Read the records below and report each line in which "size" occurs.

*** Opening of Available data ***

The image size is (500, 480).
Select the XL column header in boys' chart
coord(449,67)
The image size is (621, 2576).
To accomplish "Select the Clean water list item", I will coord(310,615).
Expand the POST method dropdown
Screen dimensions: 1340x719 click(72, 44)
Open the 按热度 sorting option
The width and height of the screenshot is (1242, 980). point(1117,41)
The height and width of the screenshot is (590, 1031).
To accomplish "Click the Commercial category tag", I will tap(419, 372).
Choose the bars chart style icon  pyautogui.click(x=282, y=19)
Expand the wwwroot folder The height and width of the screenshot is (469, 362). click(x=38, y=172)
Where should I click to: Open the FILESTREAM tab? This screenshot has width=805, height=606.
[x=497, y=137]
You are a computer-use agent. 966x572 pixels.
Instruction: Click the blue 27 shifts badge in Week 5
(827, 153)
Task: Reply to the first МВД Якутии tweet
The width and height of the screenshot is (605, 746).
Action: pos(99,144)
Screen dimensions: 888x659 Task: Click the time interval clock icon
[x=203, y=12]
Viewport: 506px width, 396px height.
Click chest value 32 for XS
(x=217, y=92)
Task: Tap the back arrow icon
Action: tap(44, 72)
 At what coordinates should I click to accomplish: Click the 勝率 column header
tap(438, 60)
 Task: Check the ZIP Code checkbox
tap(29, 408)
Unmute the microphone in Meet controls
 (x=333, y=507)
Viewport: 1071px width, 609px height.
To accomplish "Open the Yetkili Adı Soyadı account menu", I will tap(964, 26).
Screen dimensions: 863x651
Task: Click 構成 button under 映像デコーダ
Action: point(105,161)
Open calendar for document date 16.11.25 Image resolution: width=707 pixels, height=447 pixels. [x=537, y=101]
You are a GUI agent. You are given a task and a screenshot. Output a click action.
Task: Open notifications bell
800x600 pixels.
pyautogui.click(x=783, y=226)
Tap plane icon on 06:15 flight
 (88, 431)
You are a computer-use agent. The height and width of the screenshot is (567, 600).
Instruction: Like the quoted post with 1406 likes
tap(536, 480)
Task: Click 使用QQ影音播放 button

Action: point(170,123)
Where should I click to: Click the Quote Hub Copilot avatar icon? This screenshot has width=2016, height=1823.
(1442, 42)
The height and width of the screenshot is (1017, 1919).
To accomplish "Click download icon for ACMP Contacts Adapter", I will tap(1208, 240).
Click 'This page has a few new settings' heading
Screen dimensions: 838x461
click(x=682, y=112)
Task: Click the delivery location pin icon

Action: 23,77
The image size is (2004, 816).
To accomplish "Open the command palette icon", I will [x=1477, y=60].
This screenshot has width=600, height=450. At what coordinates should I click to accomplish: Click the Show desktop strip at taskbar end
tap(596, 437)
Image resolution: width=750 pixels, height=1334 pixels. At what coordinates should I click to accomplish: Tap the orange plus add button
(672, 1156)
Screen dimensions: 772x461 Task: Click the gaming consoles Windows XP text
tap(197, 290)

*** Close of Available data ***

**Answer space:**
The image size is (500, 480).
The image size is (621, 2576).
The image size is (2004, 816).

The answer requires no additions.